Saved entries:

BEGIN

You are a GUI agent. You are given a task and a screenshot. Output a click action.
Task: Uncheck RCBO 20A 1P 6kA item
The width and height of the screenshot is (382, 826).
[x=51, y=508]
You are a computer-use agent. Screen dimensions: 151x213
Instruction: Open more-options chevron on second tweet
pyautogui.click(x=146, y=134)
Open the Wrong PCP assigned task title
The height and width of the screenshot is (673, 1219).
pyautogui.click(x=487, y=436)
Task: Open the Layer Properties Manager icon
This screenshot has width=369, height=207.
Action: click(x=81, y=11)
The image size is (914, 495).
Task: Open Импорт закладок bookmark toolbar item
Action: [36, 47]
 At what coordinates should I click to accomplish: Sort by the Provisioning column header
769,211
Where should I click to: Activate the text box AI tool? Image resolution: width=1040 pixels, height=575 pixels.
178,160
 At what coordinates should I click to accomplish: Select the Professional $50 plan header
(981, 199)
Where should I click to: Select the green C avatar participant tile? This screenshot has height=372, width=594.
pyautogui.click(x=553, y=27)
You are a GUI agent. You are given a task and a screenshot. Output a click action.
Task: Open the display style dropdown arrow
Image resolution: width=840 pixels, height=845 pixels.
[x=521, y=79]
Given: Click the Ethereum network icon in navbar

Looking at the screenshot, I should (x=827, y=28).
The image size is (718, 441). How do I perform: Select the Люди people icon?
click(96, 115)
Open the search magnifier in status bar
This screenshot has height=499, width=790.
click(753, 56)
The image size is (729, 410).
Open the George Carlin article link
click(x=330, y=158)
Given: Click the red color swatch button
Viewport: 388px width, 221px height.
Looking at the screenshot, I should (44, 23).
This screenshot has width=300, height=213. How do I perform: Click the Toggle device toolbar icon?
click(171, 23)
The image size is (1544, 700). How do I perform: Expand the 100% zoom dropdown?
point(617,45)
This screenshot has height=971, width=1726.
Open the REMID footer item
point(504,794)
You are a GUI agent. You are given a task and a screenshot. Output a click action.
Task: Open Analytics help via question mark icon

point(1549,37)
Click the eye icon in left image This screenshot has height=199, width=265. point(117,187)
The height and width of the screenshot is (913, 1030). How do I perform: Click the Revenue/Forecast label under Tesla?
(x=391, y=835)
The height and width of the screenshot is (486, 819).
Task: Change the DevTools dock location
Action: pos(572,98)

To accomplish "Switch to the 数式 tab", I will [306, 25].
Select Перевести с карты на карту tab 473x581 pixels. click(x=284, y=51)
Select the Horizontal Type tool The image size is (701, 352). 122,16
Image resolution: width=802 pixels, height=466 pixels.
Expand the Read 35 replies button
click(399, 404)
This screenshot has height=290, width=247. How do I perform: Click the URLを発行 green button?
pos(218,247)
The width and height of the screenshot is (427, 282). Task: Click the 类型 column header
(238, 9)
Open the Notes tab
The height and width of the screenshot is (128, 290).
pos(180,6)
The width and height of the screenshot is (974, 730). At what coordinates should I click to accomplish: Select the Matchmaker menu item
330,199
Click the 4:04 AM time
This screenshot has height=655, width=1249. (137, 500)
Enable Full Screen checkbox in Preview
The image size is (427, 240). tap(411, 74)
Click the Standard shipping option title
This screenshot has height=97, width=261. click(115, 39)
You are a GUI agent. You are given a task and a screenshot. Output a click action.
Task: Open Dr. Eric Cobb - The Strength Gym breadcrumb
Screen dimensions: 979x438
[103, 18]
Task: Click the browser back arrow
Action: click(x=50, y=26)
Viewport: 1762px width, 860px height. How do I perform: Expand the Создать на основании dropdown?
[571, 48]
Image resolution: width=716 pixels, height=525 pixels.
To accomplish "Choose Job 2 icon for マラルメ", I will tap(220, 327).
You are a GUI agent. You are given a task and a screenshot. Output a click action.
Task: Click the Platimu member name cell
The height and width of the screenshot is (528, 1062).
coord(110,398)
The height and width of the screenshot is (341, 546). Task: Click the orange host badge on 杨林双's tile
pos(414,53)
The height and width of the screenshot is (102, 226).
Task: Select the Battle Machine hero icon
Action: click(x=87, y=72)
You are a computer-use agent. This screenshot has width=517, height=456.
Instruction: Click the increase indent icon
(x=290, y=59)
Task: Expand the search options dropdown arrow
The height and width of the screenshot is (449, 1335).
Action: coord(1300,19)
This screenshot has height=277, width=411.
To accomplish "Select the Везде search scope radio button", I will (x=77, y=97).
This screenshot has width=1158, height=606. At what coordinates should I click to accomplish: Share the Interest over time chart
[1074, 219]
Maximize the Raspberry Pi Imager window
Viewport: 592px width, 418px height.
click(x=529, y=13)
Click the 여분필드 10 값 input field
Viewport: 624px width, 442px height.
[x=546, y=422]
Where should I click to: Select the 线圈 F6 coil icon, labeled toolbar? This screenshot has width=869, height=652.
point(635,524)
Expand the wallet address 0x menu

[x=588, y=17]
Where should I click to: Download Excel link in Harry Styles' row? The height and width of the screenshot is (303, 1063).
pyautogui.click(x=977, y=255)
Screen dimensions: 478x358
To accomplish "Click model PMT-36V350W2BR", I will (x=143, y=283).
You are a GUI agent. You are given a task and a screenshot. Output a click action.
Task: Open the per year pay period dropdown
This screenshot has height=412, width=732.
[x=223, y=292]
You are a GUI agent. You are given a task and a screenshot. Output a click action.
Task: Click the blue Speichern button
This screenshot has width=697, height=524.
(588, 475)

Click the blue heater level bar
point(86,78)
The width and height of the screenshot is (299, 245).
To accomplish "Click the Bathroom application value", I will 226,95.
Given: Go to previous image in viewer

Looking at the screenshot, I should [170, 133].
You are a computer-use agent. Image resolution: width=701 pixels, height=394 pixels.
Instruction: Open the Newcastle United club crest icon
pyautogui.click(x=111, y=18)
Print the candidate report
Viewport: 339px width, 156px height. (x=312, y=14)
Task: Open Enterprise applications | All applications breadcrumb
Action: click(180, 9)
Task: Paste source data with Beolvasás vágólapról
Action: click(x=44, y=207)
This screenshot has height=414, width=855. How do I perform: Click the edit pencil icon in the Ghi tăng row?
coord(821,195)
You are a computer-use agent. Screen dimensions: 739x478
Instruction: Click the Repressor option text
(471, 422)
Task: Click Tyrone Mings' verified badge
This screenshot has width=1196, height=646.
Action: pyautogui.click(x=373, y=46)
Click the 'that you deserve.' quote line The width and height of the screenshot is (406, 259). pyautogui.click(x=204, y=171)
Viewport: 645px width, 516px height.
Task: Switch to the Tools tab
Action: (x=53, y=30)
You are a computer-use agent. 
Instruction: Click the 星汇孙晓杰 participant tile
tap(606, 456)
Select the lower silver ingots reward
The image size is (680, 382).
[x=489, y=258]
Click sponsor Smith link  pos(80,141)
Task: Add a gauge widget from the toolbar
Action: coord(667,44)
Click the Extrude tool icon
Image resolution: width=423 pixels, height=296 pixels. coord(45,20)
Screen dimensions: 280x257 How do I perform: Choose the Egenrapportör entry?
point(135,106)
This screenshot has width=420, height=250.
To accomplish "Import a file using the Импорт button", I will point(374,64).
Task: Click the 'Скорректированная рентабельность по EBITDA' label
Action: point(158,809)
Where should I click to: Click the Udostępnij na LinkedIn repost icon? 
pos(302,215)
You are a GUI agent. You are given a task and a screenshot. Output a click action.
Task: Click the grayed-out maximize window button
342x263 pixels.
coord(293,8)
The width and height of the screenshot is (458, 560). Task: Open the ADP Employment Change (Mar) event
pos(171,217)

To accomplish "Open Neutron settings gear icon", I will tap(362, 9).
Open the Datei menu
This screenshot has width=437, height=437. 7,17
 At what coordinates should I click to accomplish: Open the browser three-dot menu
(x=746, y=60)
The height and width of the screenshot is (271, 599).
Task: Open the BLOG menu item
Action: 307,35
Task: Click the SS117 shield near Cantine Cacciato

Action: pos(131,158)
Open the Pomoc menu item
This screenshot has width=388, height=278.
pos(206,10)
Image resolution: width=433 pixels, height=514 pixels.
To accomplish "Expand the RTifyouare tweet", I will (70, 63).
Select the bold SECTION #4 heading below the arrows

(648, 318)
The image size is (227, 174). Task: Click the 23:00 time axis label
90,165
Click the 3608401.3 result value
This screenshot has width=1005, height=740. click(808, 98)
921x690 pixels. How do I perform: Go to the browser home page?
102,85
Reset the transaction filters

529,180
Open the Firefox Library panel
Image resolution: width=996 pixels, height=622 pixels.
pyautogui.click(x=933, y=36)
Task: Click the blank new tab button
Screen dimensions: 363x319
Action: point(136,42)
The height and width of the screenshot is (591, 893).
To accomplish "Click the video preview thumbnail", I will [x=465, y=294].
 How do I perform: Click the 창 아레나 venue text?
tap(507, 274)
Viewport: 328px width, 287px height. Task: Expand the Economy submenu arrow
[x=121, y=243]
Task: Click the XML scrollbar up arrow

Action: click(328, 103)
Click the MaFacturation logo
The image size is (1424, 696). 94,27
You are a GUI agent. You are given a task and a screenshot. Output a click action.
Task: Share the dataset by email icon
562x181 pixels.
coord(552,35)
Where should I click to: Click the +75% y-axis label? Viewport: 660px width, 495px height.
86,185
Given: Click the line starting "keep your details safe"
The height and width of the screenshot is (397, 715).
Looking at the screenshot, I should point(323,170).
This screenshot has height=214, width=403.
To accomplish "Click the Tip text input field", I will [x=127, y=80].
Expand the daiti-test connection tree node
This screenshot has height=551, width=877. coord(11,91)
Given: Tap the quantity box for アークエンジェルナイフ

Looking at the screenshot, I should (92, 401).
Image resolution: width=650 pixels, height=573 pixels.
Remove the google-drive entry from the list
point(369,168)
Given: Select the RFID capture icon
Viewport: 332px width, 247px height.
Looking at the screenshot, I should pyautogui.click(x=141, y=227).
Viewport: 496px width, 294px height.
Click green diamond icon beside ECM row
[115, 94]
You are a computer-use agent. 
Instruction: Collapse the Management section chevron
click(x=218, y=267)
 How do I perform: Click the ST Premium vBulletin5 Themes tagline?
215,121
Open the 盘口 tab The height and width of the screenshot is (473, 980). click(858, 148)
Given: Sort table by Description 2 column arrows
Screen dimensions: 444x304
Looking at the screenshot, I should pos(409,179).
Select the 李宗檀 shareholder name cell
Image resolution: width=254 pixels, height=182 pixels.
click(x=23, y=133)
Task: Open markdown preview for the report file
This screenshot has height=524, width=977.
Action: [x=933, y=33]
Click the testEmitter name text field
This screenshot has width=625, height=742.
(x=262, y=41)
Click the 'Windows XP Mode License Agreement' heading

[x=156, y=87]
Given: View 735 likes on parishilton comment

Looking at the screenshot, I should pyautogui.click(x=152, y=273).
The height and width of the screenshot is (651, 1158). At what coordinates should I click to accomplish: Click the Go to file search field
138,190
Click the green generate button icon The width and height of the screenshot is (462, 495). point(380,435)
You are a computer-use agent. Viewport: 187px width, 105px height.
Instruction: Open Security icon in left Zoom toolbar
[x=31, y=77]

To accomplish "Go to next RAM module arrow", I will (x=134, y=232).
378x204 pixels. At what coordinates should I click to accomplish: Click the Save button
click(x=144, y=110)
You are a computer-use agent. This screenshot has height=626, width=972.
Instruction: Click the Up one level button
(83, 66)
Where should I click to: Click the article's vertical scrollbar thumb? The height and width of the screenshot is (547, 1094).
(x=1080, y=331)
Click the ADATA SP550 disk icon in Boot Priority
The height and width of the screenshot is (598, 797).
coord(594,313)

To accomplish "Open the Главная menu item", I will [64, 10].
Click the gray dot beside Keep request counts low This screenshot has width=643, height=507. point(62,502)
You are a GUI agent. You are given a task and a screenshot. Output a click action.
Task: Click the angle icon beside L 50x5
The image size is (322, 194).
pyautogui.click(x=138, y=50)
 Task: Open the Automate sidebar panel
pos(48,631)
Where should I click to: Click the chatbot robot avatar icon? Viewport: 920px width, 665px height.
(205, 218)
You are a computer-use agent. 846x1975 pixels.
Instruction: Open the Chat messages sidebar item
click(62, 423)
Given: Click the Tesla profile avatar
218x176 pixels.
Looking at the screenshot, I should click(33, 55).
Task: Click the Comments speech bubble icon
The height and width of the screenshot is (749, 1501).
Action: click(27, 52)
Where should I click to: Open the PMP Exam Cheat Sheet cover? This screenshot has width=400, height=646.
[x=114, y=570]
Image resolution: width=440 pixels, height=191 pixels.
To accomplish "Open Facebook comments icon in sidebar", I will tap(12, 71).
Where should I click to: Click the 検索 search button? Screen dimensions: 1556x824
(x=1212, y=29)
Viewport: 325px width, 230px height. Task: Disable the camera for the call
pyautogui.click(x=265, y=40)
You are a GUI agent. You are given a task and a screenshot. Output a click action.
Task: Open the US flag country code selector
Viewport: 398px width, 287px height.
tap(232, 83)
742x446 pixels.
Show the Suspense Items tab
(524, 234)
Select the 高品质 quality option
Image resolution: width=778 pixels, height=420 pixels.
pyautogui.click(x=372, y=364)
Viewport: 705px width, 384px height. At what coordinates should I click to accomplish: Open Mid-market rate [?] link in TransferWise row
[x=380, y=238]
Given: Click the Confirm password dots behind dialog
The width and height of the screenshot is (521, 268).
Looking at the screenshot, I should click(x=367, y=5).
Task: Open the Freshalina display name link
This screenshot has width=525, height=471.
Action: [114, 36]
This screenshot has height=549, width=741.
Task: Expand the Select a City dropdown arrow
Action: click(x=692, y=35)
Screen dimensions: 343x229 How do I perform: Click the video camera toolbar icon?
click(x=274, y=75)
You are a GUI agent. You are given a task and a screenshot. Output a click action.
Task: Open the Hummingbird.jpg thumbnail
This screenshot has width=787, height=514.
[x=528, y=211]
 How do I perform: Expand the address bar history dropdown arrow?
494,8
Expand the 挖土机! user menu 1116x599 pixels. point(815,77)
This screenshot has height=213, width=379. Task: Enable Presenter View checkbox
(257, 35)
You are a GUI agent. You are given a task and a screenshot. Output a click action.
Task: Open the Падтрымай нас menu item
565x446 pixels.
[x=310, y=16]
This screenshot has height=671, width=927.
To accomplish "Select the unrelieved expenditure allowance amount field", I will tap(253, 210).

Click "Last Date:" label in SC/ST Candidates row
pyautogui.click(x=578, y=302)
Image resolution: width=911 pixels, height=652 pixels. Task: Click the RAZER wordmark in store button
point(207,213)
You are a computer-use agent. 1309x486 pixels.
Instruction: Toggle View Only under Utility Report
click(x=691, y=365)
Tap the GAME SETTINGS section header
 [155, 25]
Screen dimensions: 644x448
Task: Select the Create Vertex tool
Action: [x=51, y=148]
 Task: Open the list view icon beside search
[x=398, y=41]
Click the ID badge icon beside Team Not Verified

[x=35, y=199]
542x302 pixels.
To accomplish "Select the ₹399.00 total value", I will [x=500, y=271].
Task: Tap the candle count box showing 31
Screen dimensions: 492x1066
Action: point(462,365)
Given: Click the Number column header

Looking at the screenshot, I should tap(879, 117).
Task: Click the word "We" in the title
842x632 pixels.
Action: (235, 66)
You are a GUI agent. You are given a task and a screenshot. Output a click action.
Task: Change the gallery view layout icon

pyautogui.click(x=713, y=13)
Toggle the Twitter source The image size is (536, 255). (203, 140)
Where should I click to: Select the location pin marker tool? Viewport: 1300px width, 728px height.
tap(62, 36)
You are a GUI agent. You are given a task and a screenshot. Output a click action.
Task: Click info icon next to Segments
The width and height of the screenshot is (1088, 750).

END

WORK TO COMPLETE:
Working through the records, find each line containing the word "display" and copy it.

YOUR RESPONSE:
Task: Open the display style dropdown arrow
Task: Open the Freshalina display name link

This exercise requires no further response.